The general buzz among the retail tobacconists was negative, while most cigar manufacturers initially withheld comment, expressing a “wait and see” attitude. But now the time for waiting is over. On January 10, a joint statement by the four largest premium cigar companies—General Cigar Co., Altadis USA, Davidoff of Geneva, and Drew Estate—stated they would not be exhibiting at this year’s PCA trade show.

“After six months of repeated outreach to PCA, various efforts to discuss ways to enhance the structure, organization and value of the show—for the benefit of retailers, manufacturers, distributors and consumers—were unsuccessful,” says Drew Estate in the joint statement. “Absent significant improvements, the trade show will continue its downward spiral.”
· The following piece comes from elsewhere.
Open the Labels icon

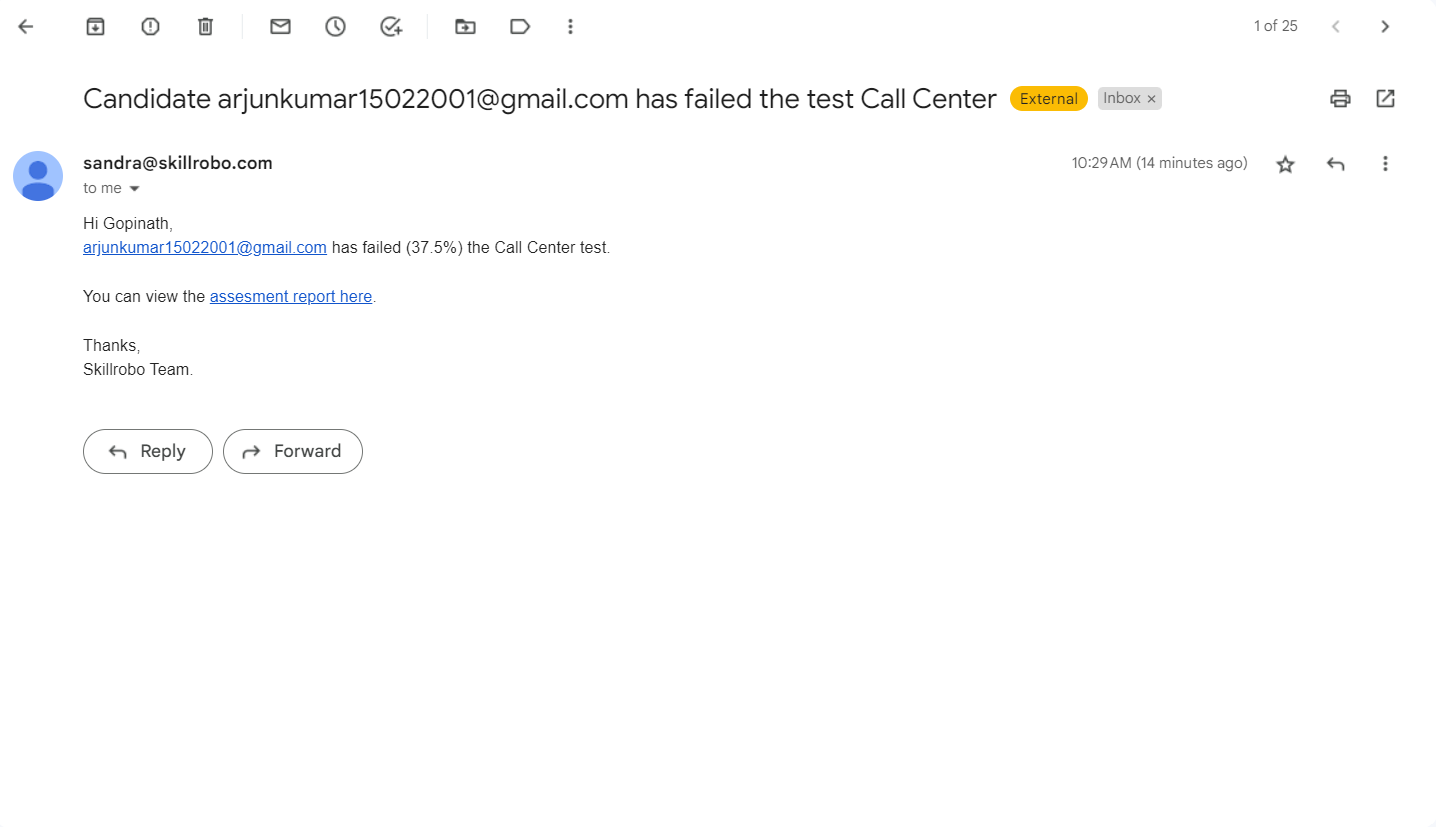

However, not all the big players are jumping ship. Ashton, Padrón, Rocky Patel and J.C. Newman, among others, are staying. And Arturo Fuente Cigar Company’s chairman, Carlito Fuente, sent a specific email to Robb Report, as well as to the tobacco retailers themselves, stating, in part, “As we have for the past 50 years, Arturo Fuente will once again participate in the 2020 PCA Trade Show…” And in a separate email, Fuente, Jr. wrote, “…Arturo Fuente will offer two sets of very rare cigars that have never been seen before. These cigars will only be available to retailers who attend the 2020 PCA Trade Show in Las Vegas, and will only be sold in 2020 during the show.”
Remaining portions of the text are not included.